September 9th, 2011 by Graham Attwell
From an editorial in Time Higher Education. The article explains how under the original government plan funding for the arts and humanities was slashed. In responding to protests they have announced for funds for these subjects but at the expense of expenditure on STEM – Science, Technology, Engineering and Maths. It is hard to see any real direction in government higher education policy – other than a desire to privatise universities. But the perverse effects of these policies may very soon have a considerable economic impact. Not for nothing are countries with a far lower GDP than the UK striving to expand education, especially in STEM subjects.
clipped from www.timeshighereducation.co.uk

Now we hear that international student numbers for taught postgraduate STEM courses have almost doubled in eight years whereas those for home students have risen by just 1 per cent, leaving departments vulnerable to fluctuations in the overseas market and the ludicrous vagaries of our visa system.

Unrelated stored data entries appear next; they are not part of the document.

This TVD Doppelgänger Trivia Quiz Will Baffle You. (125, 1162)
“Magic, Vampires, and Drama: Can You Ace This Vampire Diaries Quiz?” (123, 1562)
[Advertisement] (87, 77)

From 2012-13, science departments will find themselves with only £1,500 per new student on top of the increased tuition fee, despite STEM subjects being far more expensive to teach than classroom-based ones. The AAB policy has delivered a further blow: a number of science and engineering subjects have low proportions of AAB students, leaving departments that teach them open to greater competition.

Mr Willetts was at pains to reassure everyone that there was no cause for alarm as the arts would in fact get a good deal. What he failed to tell us was that this would come at the expense of science, technology, engineering and mathematics (STEM) subjects.